The US's armed unmanned aerial vehicles (UAVs) are flying over Baghdad airspace to protect Washington's interests in the Iraqi capital from the Sunni Islamists.

The surveillance drones are intended to collect intelligence about the activities of the Islamic State of Iraq and the Levant (Isis) militants.

"What I would tell you is that we continue to fly both manned and unmanned aircraft over Iraq at the... Iraqi government's request, predominantly for reconnaissance purposes. Some of those aircraft are armed," Pentagon spokesperson Real Admiral John Kirby told reporters.

The New York Times had earlier reported that Predator drones, fitted with Hellfire missiles, are circling over Baghdad.

Averaging about three dozen sorties every day, the US air force has been operating the flights for more than a week. The jets have been pressed into service following the deployment of US advisers on Iraqi soil to assist the Shiite-led administration in its fight against the Sunni extremists.

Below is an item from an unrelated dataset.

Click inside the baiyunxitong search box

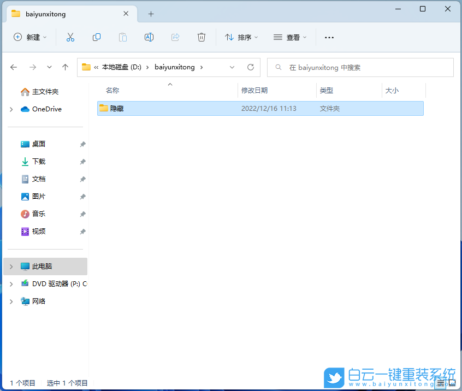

"The reason that some of those are armed is primarily for force protection now that we have introduced into the country some military advisers whose objective will be to operate outside the confines of the embassy," Kirby said.

Of the 300 planned US troops, nearly two-thirds have already arrived in the Iraqi capital.

"We're flying a great deal (of) manned and unmanned...intelligence and reconnaissance assets, and we're building a picture so that if the decision were made to support the Iraqi security forces as they confront (Isis), we could do so," head of the Joint Chiefs of Staff, General Martin Dempsey, told a radio interview.

The Obama administration has so far refrained from ordering airstrikes on the Islamists' positions.